Molecular characterization of clinical and environmental isolates of vancomycin-resistant Enterococcus faecium and Enterococcus faecalis from a teaching hospital in Wales.

J Med Microbiol

Department of Oral Surgery, Medicine and Pathology, Dental School, University of Wales College of Medicine, Heath Park, Cardiff CF14 4XY, UK 2Department of Infection Prevention and Control, Cardiff and Vale NHS Trust, Heath Park, Cardiff CF14 4XN, UK.

Published: September 2003

The present study describes the first molecular characterization of environmental and clinical isolates of vancomycin-resistant enterococci (VRE) in Wales.
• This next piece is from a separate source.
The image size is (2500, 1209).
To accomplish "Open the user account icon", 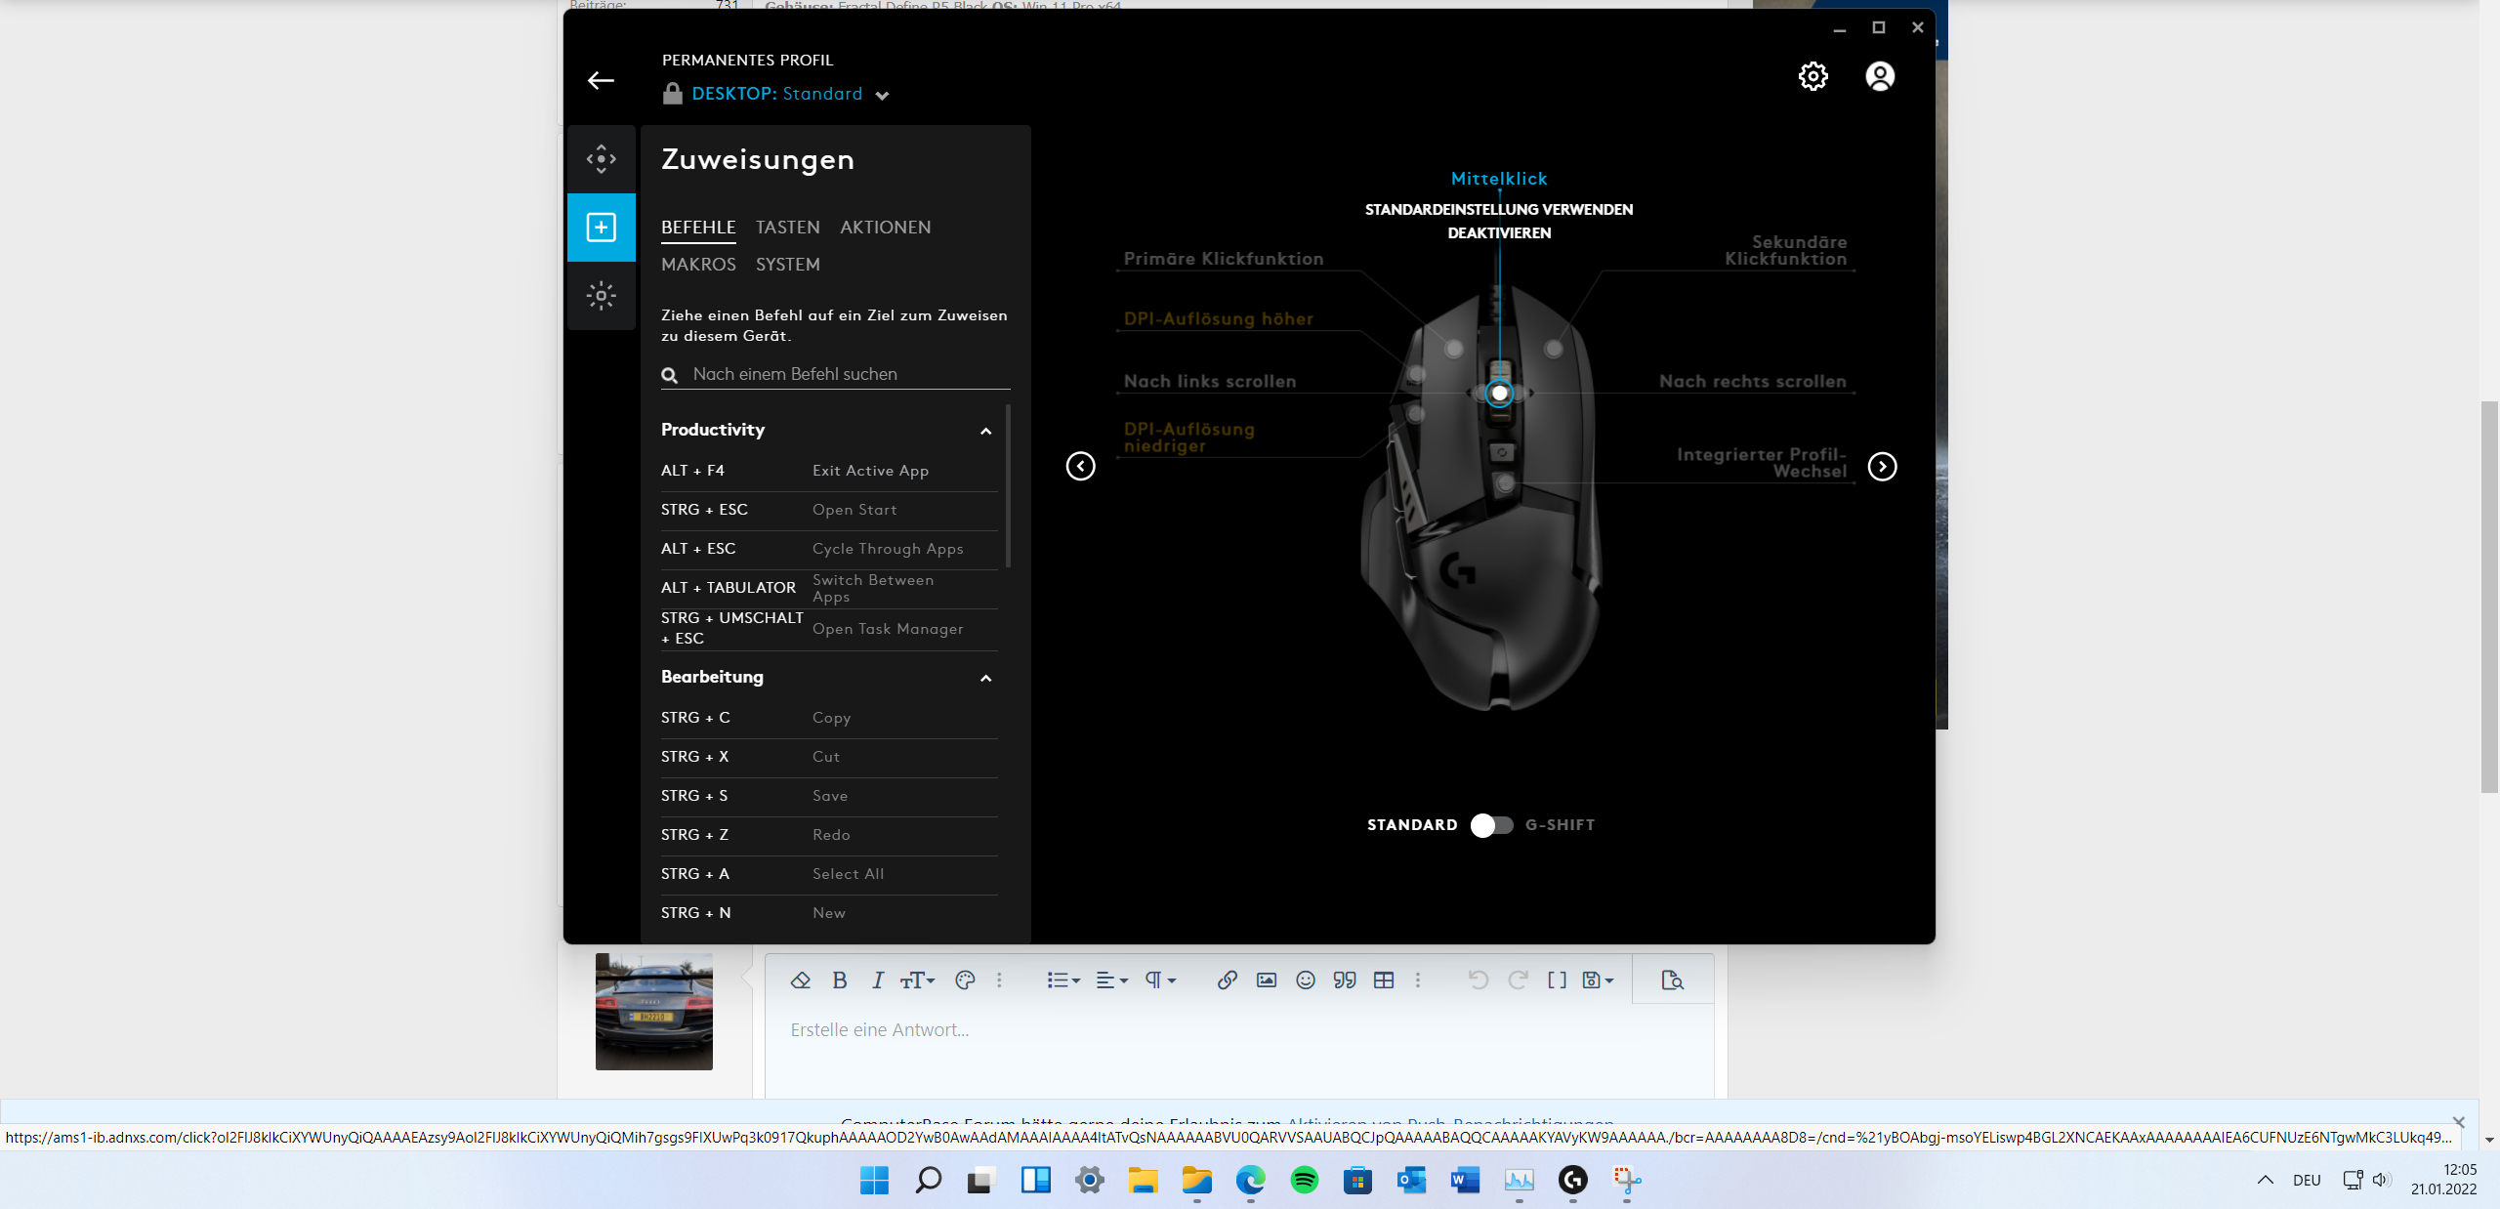I will tap(1879, 76).
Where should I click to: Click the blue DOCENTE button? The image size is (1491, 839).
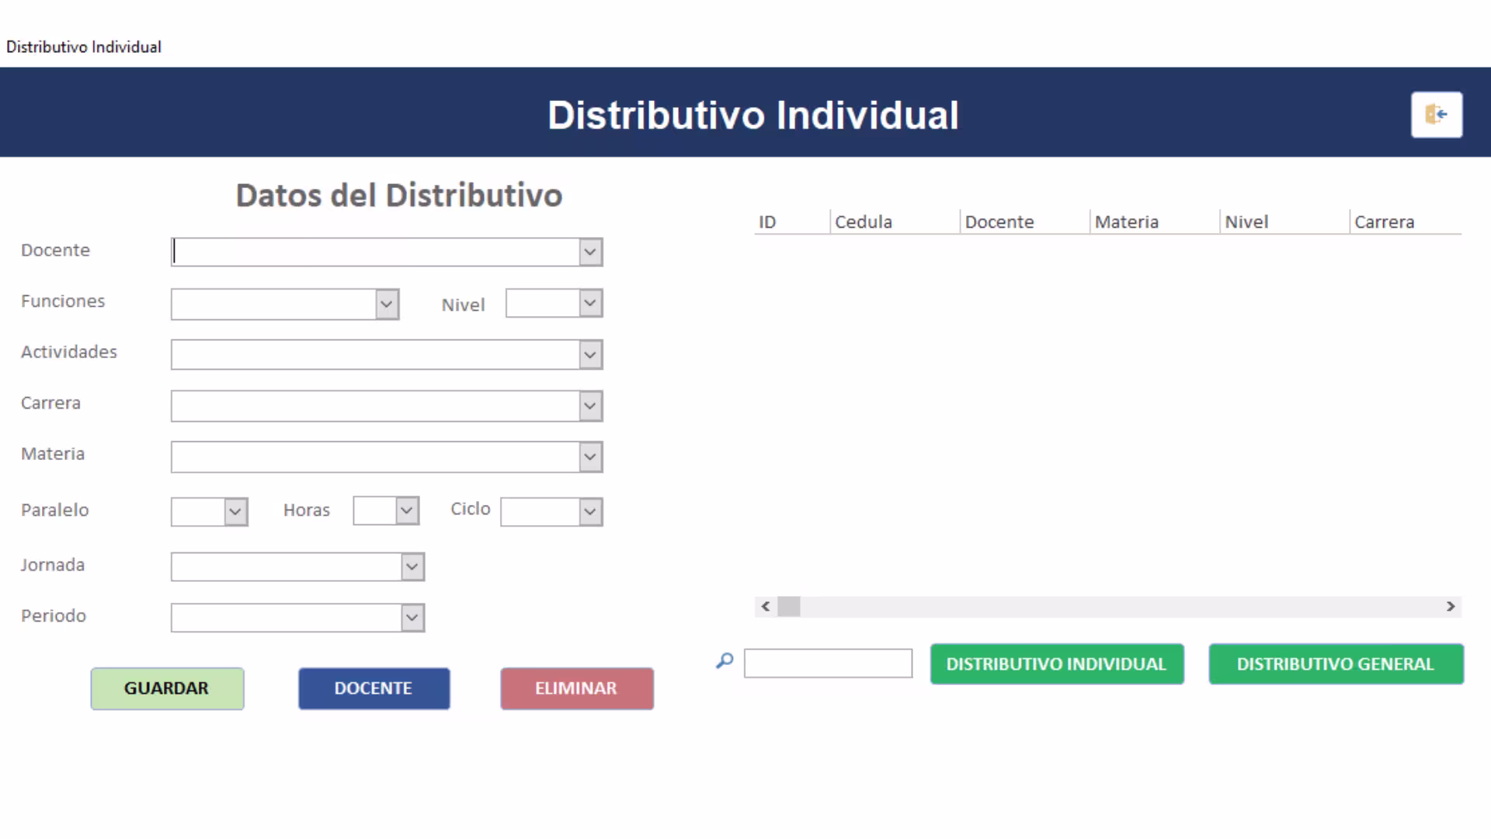pyautogui.click(x=374, y=688)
Over a 3-month period (May-July 2000), 134 isolates of VRE (89 Enterococcus faecium and 45 Enterococcus faecalis) were isolated from the patient environment of the University Hospital of Wales (UHW) in Cardiff, Wales, UK. In addition, over the same time-period, 24 clinical isolates of VRE (20 isolates of E. faecium and four isolates of E. faecalis) were obtained from 14 patients. All study isolates were subjected to PFGE typing and their van genotypes were determined by using multiplex PCR. The vanA PCR product (231 bp) was evident in 146 (92 %) of 158 VRE isolates; the remaining 12 isolates (8 %) were positive for the vanB gene. All isolates of E. faecalis were found to be vanA-positive. In total, 16 PFGE banding profiles (pulsotypes) were observed for environmental isolates of E. faecium, whilst eight pulsotypes were found for isolates of E. faecalis. Some of these pulsotypes were isolated from multiple sites, whereas others were more restricted in their distribution. Eleven pulsotypes were evident for clinical isolates and eight of these (representing 11 isolates) were also encountered in environmental isolates. Eleven clinical isolates of E. faecium (55 %) shared an identical pulsotype that was not detected in environmental isolates. These results demonstrate a heterogeneous environmental population of VRE and an association of certain strains with clinical isolates. Predominance of a single pulsotype (not detected in the environment) amongst clinical isolates suggests non-environmental transmission between patients.